*Kutipan Teks:*
-------

MARI KITA
BER-EKOPASTORAL
Suatu ajakan KWI untuk melibatkan diri dalam
melestarikan lingkungan hidup.
Pengantar.
Pada pertengahan bulan Oktober yang lalu saya mendapat pesan
dari Kuria Keuskupan, apakah bisa saya bisa mewakili Keuskupal Agung Palembang
untuk mengikuti Hari Studi dalam Sidang Sinodal KWI di Jakarta? Dengan beberapa
pertimbangan akhirnya saya mengatakan bahwa saya bisa hadir. Dalam hati kecil
saya bertanya-tanya apa kapasitas saya sehingga saya dipercaya untuk mewakil
pertemuan penting ini. Dengan semangat ketaatan iman saya hadir dalam Hari
Studi Sidang KWI itu dan saya percaya bahwa saya bisa menyumbangkan hal yang
berguna dari pertemuan itu bagi umat Keuskupan Agung Palembang.

-------

*Data untuk Diolah:*
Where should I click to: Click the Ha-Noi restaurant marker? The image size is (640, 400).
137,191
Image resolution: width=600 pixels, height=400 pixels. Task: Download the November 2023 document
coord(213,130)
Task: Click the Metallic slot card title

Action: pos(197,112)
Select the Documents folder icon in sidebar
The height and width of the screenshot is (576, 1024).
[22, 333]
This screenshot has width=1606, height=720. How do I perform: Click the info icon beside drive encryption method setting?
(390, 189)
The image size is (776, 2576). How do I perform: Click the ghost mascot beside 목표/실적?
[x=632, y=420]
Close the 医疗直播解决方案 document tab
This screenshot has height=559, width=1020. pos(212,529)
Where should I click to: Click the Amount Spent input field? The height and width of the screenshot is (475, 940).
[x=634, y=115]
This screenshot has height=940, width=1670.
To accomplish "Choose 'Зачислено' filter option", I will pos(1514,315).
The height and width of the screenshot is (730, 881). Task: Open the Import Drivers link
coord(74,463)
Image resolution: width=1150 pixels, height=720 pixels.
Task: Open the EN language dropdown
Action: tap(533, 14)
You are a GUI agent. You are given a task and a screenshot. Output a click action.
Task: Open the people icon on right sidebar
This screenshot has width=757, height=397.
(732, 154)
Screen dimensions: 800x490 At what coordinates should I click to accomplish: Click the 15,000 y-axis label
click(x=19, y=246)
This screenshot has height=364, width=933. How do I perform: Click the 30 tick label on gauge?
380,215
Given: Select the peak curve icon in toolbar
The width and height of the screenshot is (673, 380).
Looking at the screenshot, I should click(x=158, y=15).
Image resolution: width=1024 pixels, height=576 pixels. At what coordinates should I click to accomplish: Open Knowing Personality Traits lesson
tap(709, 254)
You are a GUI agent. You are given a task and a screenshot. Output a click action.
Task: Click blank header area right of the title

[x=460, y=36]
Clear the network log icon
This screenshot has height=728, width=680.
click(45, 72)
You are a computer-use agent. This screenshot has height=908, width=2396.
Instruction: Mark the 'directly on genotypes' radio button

-------

*Yang Perlu Dikerjakan:*
A. Apa terjemahan bahasa Inggris dari kalimat "Dengan beberapa pertimbangan akhirnya saya mengatakan bahwa saya bisa hadir." dalam kutipan teks tentang ekopastoral?
B. Kutip baris-baris listing mulai dari baris yang memuat "The height and width of the screenshot is (730, 881)." hingga baris terakhir listing, dengan kedua ujungnya disertakan.

*Jawaban Tiap Tugas:*
A. After some consideration, I finally said that I could attend.

B.
The height and width of the screenshot is (730, 881). Task: Open the Import Drivers link
coord(74,463)
Image resolution: width=1150 pixels, height=720 pixels.
Task: Open the EN language dropdown
Action: tap(533, 14)
You are a GUI agent. You are given a task and a screenshot. Output a click action.
Task: Open the people icon on right sidebar
This screenshot has width=757, height=397.
(732, 154)
Screen dimensions: 800x490 At what coordinates should I click to accomplish: Click the 15,000 y-axis label
click(x=19, y=246)
This screenshot has height=364, width=933. How do I perform: Click the 30 tick label on gauge?
380,215
Given: Select the peak curve icon in toolbar
The width and height of the screenshot is (673, 380).
Looking at the screenshot, I should click(x=158, y=15).
Image resolution: width=1024 pixels, height=576 pixels. At what coordinates should I click to accomplish: Open Knowing Personality Traits lesson
tap(709, 254)
You are a GUI agent. You are given a task and a screenshot. Output a click action.
Task: Click blank header area right of the title

[x=460, y=36]
Clear the network log icon
This screenshot has height=728, width=680.
click(45, 72)
You are a computer-use agent. This screenshot has height=908, width=2396.
Instruction: Mark the 'directly on genotypes' radio button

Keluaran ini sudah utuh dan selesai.